The leaves of this accession collected by Brent Hine, curator of the E.H. Lohbrunner Alpine Garden, have an appealing purple tinge, perhaps more prominent than usual due to being found at a high altitude. Brent reminisces about the collection, “There is really nothing quite like the experience of happening upon a plant where you didn't expect it to be. In 2001, I was hiking on Mt. Cokely of southern Vancouver Island in British Columbia. I was among north-facing rock sheets wet with melting snow, small tufts of Vaccinium and other local mountain vegetation clinging to the raw landscape. This was the last kind of plant on my mind, yet suddenly there it was, and I recognized it immediately with a double take! A gratifying personal discovery which was the peak of that day's experiences.
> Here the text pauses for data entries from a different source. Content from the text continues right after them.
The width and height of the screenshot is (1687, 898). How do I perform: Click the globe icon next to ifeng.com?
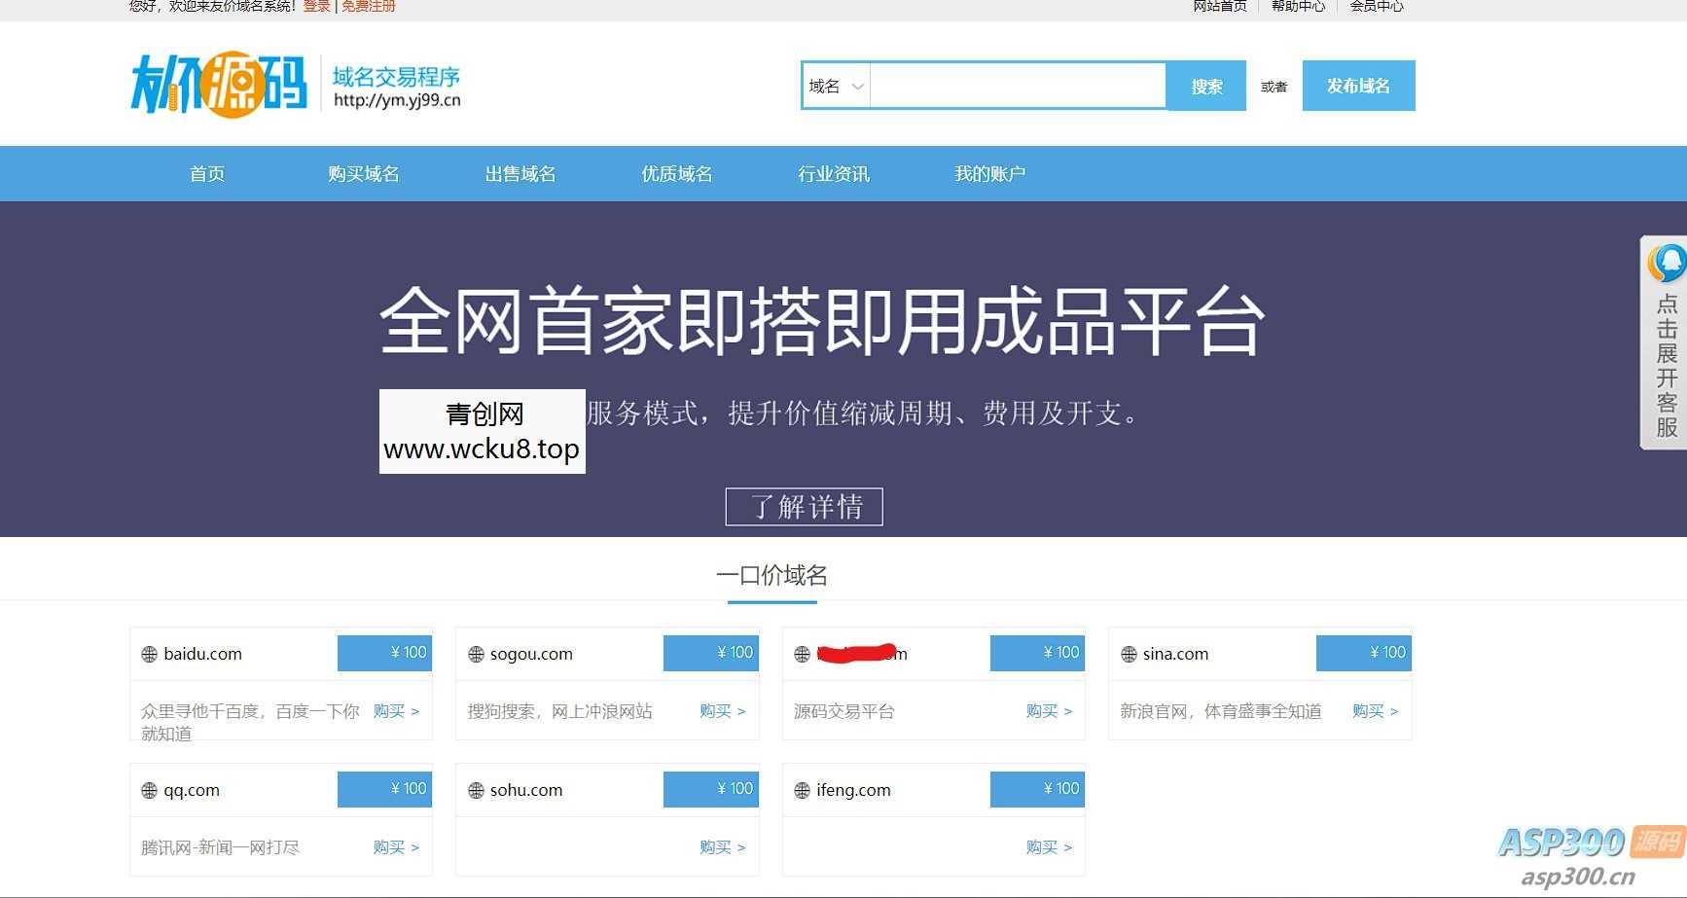click(802, 789)
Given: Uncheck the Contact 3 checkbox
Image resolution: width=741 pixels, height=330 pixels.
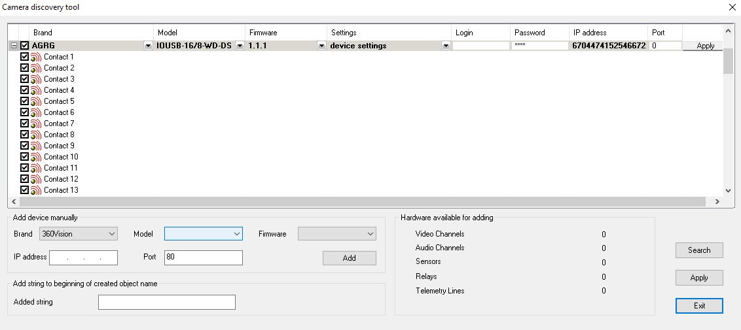Looking at the screenshot, I should click(x=25, y=78).
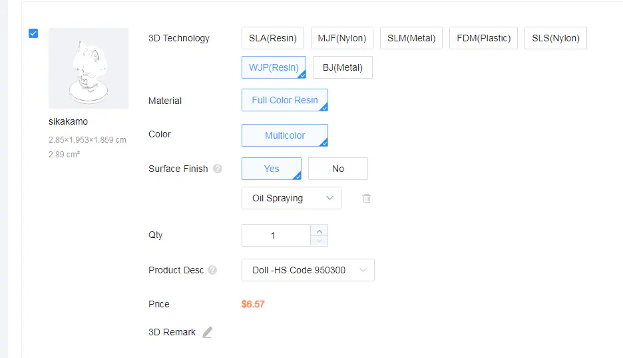This screenshot has width=623, height=358.
Task: Increase quantity with the up arrow
Action: pos(319,230)
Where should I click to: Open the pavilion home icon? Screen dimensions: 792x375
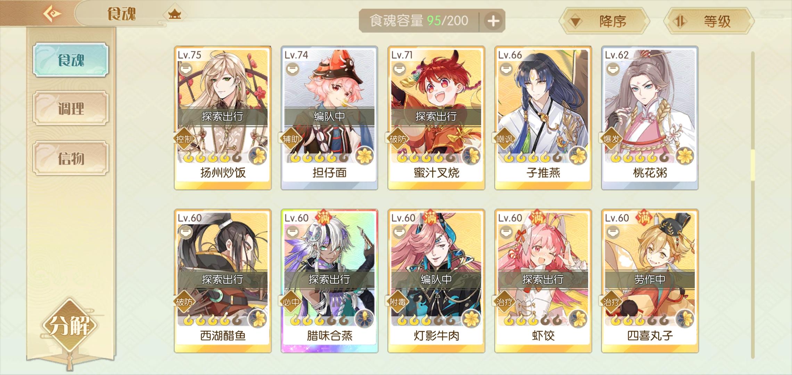click(174, 15)
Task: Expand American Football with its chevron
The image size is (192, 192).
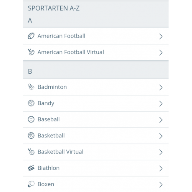Action: tap(161, 36)
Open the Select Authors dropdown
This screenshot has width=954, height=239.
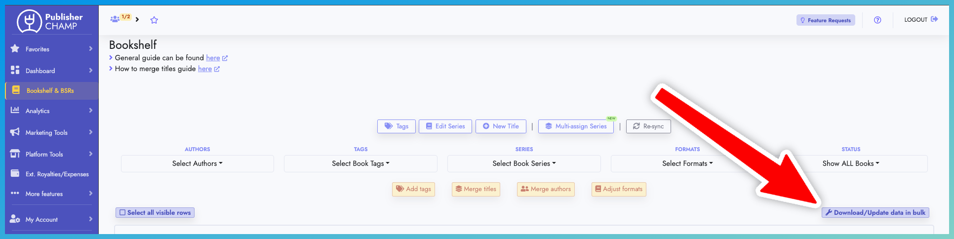[197, 163]
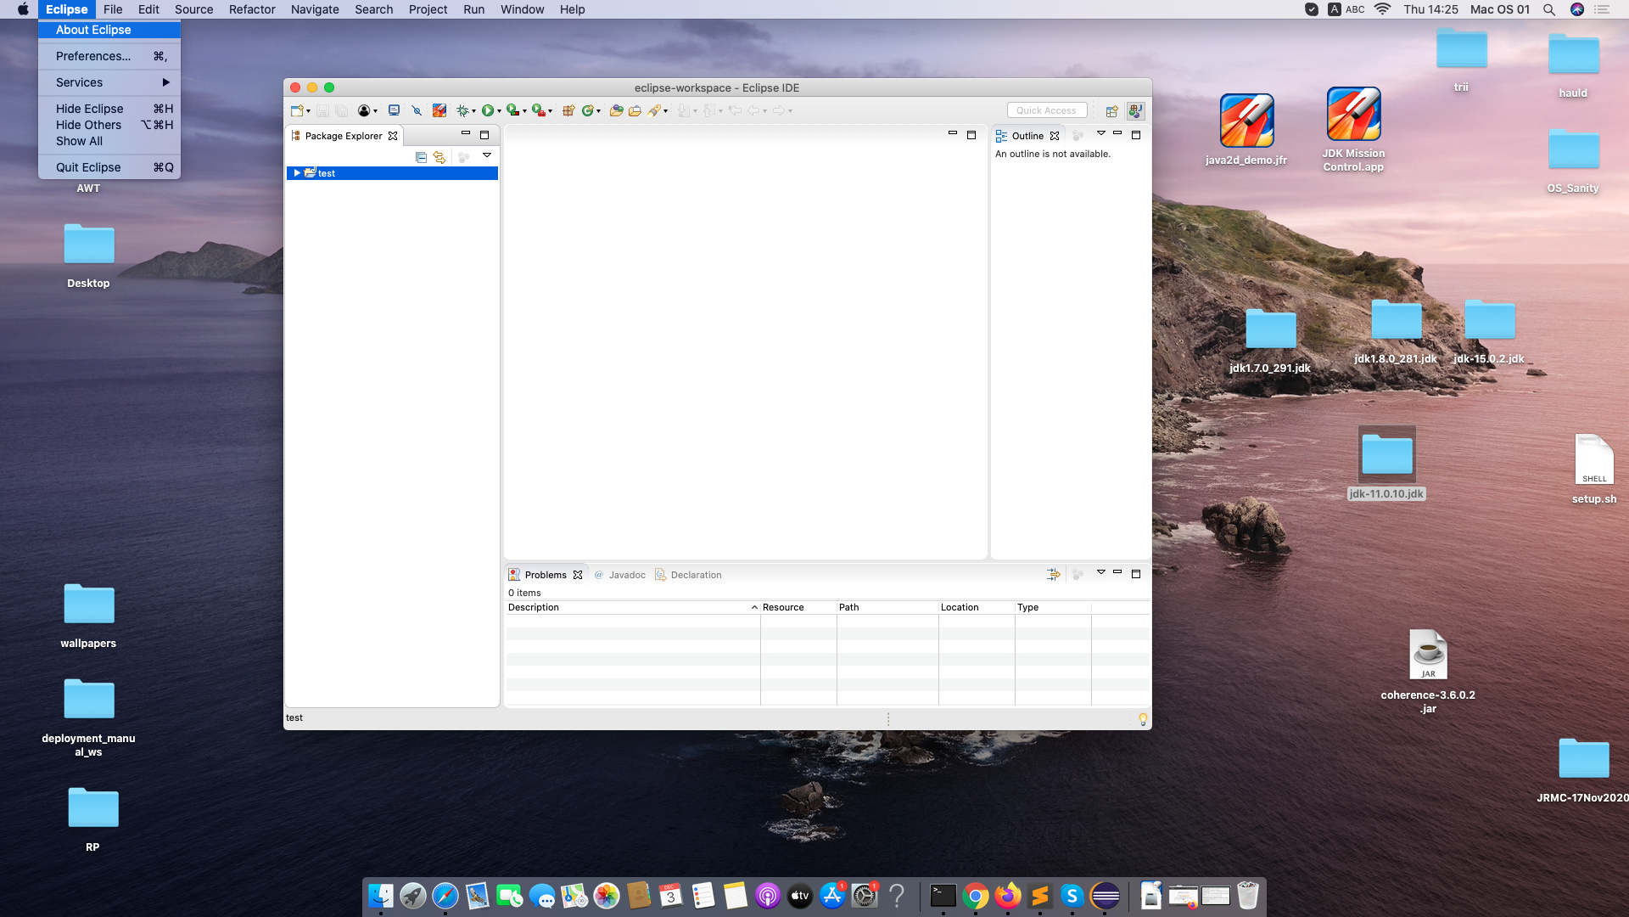The height and width of the screenshot is (917, 1629).
Task: Toggle Link with Editor in Package Explorer
Action: point(439,157)
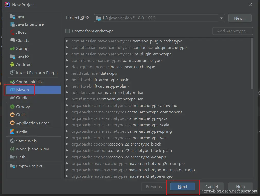Select the Android robot icon

click(x=12, y=65)
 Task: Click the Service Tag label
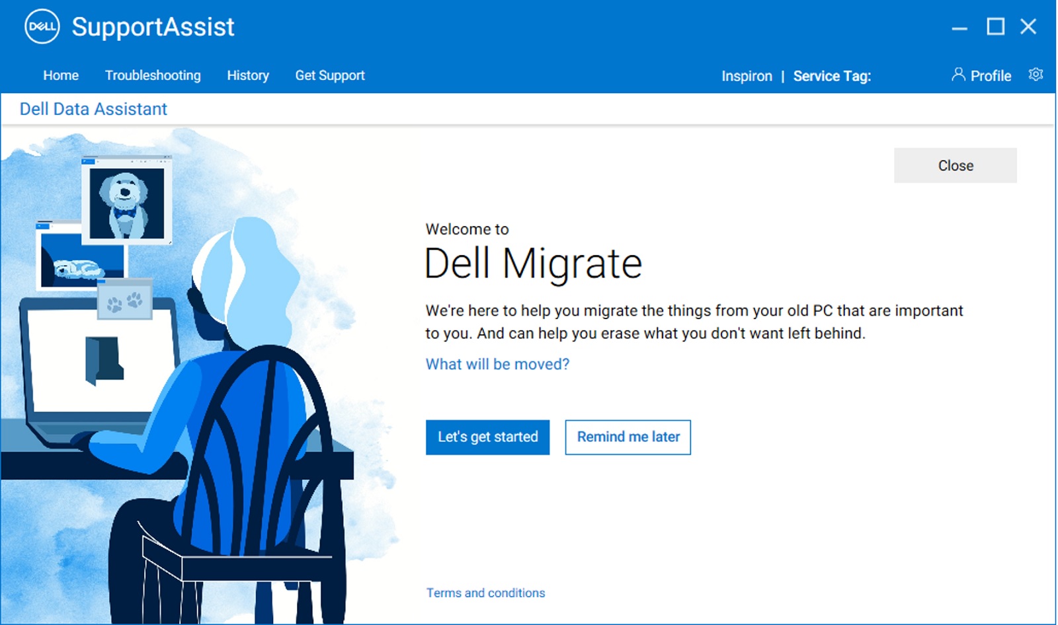pyautogui.click(x=831, y=76)
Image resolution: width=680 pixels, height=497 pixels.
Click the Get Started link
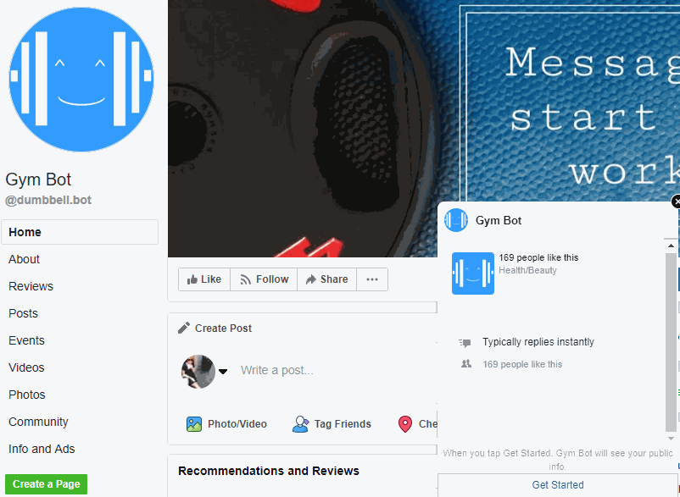tap(557, 483)
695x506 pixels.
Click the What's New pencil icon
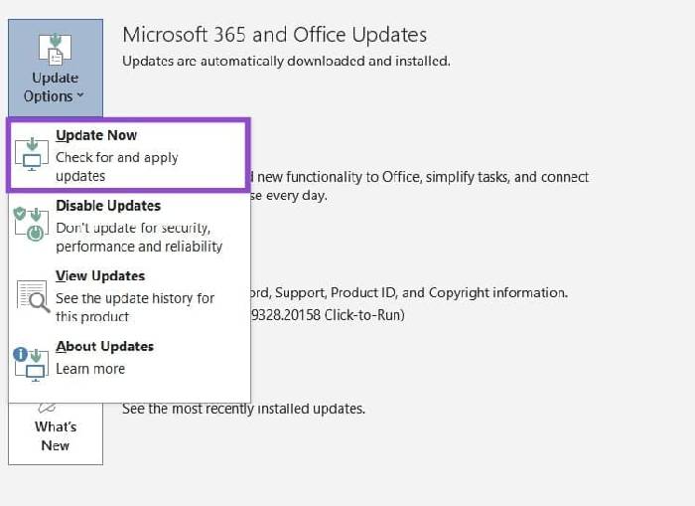click(x=47, y=407)
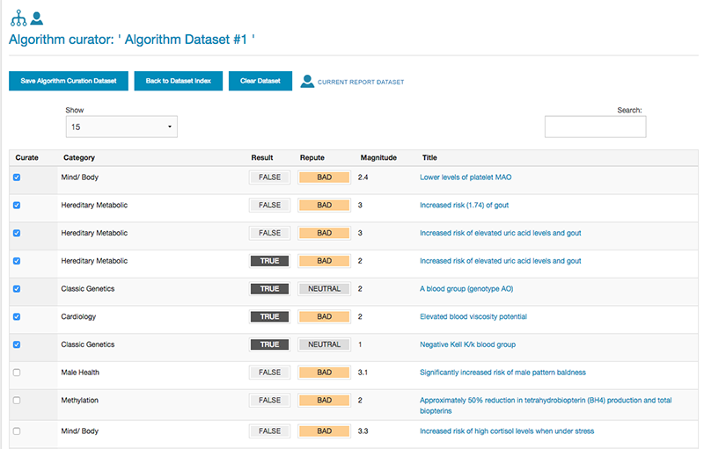Open the Current Report Dataset link
This screenshot has width=704, height=449.
pyautogui.click(x=360, y=82)
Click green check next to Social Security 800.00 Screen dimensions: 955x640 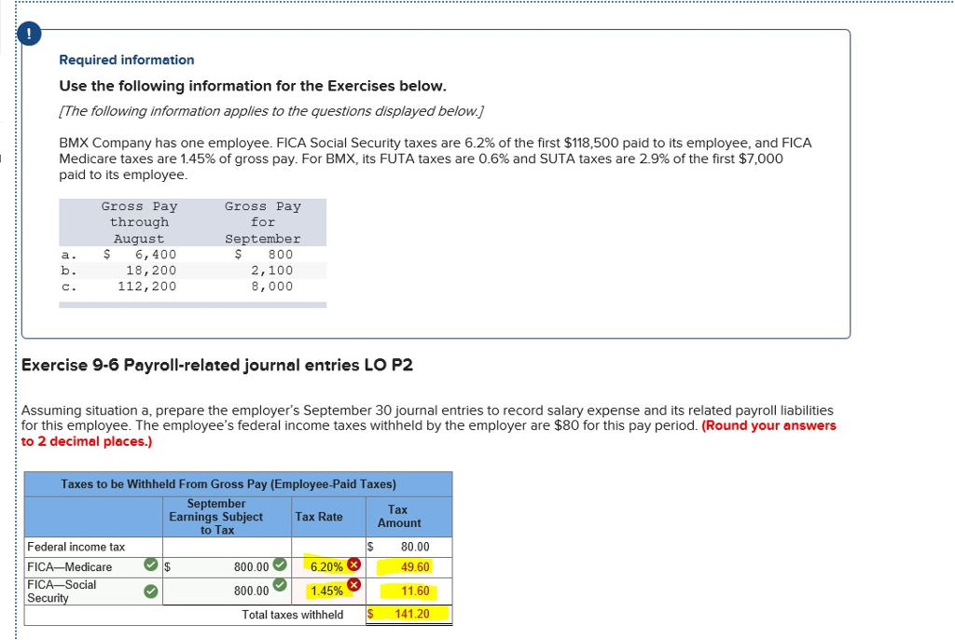coord(280,585)
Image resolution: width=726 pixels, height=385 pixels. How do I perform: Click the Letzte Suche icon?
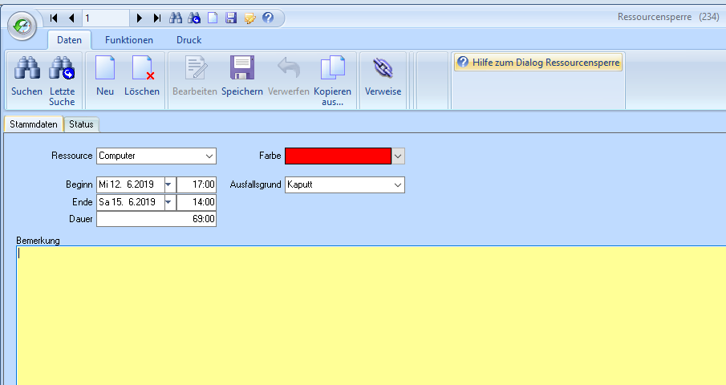[x=62, y=70]
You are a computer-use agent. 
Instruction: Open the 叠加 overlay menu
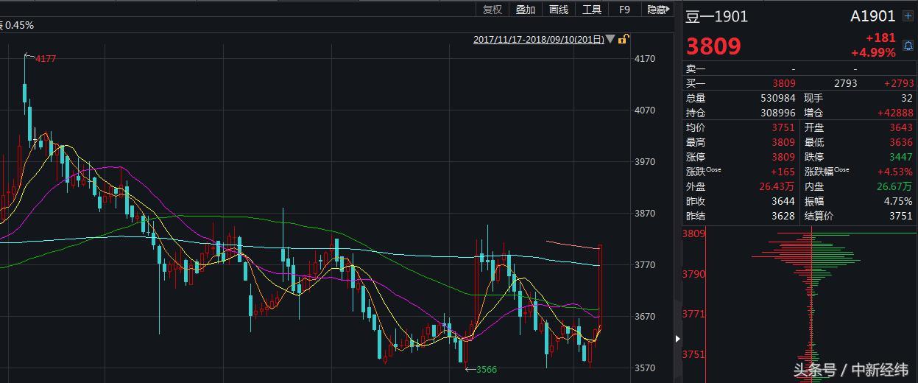click(x=526, y=10)
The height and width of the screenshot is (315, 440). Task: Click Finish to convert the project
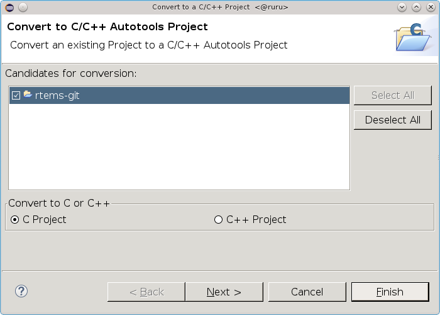[x=390, y=292]
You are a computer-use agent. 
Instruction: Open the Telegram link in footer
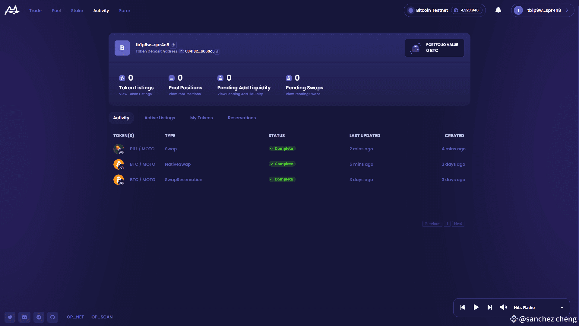39,317
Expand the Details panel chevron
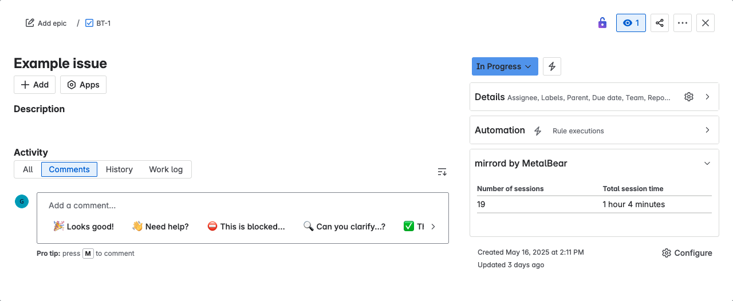This screenshot has width=733, height=301. click(x=707, y=97)
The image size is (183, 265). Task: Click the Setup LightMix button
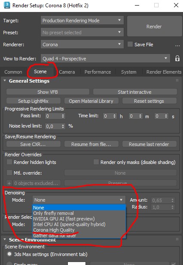[x=33, y=101]
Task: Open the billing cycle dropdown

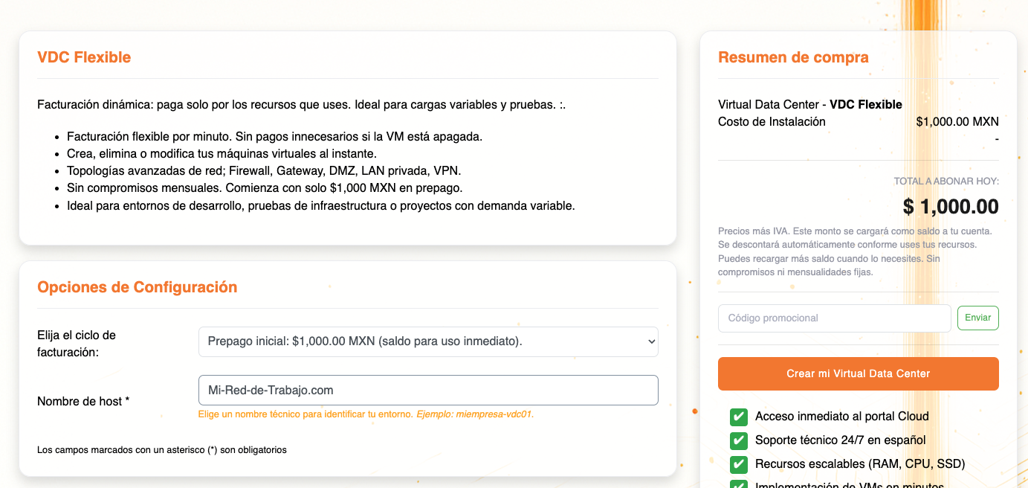Action: (428, 341)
The plant in the image has in cultivation retained all of its rosy-cheeked, hunkered-down character just as I found it that day.”

Lewisia columbiana is grown in gardens and has been used for hybridizing Lewisia cultivars. Paghat discusses the merits of the species for Northwest gardens in her article on Columbian bitterroot. Although the outer layer of the root is very bitter (hence the plant's common name), the peeled root was a food source and traded item of early peoples in the region.


Lewisia columbiana - Z5 - RHS Index of Garden Plants, Griffiths
Lewisia columbiana - Z6-7 - A-Z Encyclopedia of Garden Plants, Brickell, Cole, Zuk
Lewisia loo-is-ee-a After Captain Meriwether Lewis [1774-1809] of the Lewis and Clark expedition 1806-7. columbiana ko-lum-bee-ah-na. Of British Columbia. W N America. Dictionary of Plant Names, Coombes

Absolutely hilarious. Looks like a bad piece of yeacch modern art. Oscar Wilde always turns out to be right at least in that life or nature rather does imitate art.
The contrast of textures is fabulous and the two contrasting snake orgies of the two plant glomeruli spiffy.

Thanks to Brent and Eric for their contributions to our wider understanding of the fantastic world of plants. There appear to be two clumps of Lewisia columbiana with slightly different colouration in the photo. Brent: did you collect two specimens?

is this photo taken in the botanical garden?

I took photos of the planters this summer and had to delete them. if anybody has some pics i would love to have them


thank you for another new plant
and for the discovey storey

i have been over to the bitter root page
a goodly amount of reading i had not read
about monkhoods for a long time or the tales

thank you all again hope your pictures are found

A beautiful and fascinating composition of color, shape and texture. Thank you.

It is truely amazing that a plant that small grows out of rocks. I so much enjoyed reading about it. It seem understantable that it is succlent with a tape root.
This is a very nice Photograph.
Thank you,

Knox, I did collect two specimens. You have a discerning eye to notice that, as they are markedly different in coloration. I also understand Alexander's comment about "yeachh modern art". However, they become quite another entity when their June flowers arrive - wonderful!